But I get the feeling that it would be really complicated to make.
These results are not comparable. Stop doing it! Why would it make sense to team up with AMD?
I may be wrong but AFAIK the only ARM-based CPU AMD makes is a sole Opteron from 2016 (A1100)
Intel, on the other hand, sells quite a few modern ARM products in their FPGA lineup. And there's really no reason why they wouldn't make ARM-based SoCs. 12.9 iPad Pro with 1TB and their keyboard case costs $1700. There's almost no reason why a similarly equipped ARM MacBook would be any cheaper.
There's a reason WindowsRT was an unmitigated disaster, yo.
It does come to my mind that Adobe users will probably not worry a lot, since Creative Cloud is always running the latest version. Hence, Adobe will probably work on an ARM version of their software suite, which could easily get switched from x86 to ARM during a software update.
For bootcamp, though... Is it really that common to use a non-Apple OS on Macs? Just like it happened when Macs ran on PowerPC.
Generally though one would think Apple would simply start to encourage software developers for their current hardware platform to support ARM. They have already done so with Adobe Photoshop.

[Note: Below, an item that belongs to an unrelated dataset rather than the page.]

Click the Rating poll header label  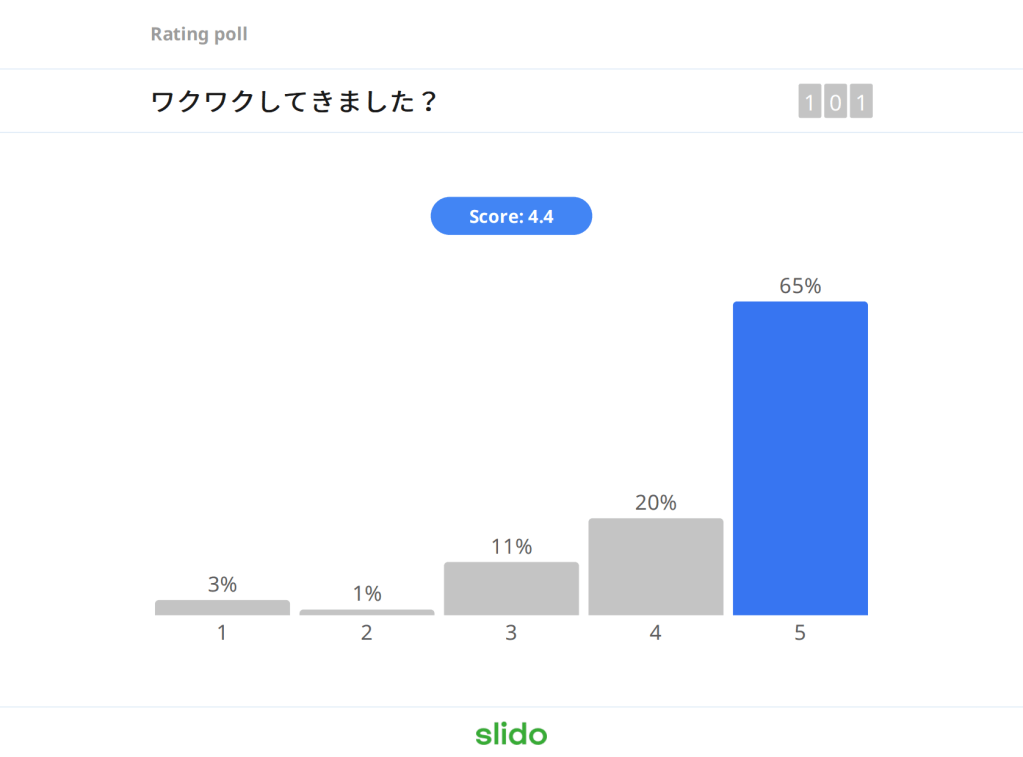coord(199,34)
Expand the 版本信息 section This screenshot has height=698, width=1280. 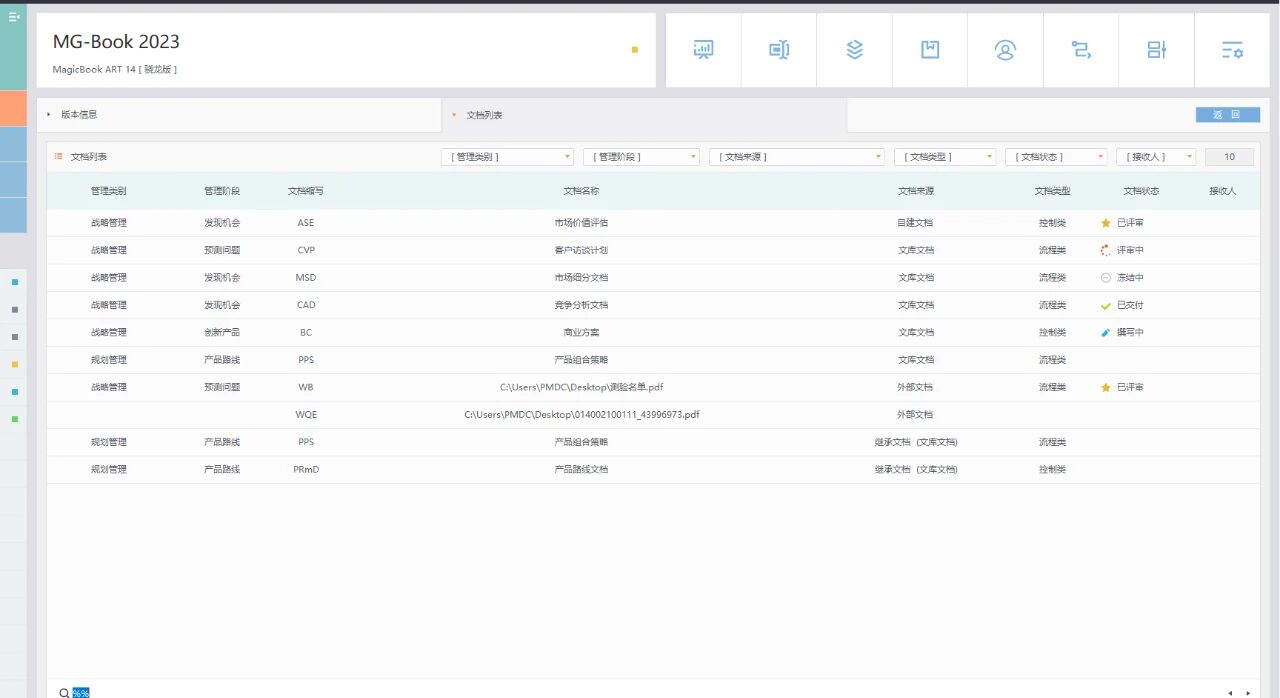pyautogui.click(x=78, y=115)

If Adobe can do it then other developers can as well.
And it already runs its own OS. So, very unlikely.
Besides, Apple wouldn't do it, simply because it doesn't make sense to them (why let you keep your current Mac instead of making you buy a new one), and using the T2 for things that were never considered during its design and implementation may be technically very difficult (or not).
Mac users have a list of options ranging from VPN to a remote session and treating their macbook as a thin-client that does nothing natively at all, all the way to bootcamp where everything is local and running natively. There is no one-size-fits-all approach because everyone has different requirements. All I know for a fact is that some kind of x86+Windows API support is often mandatory - however it is achieved.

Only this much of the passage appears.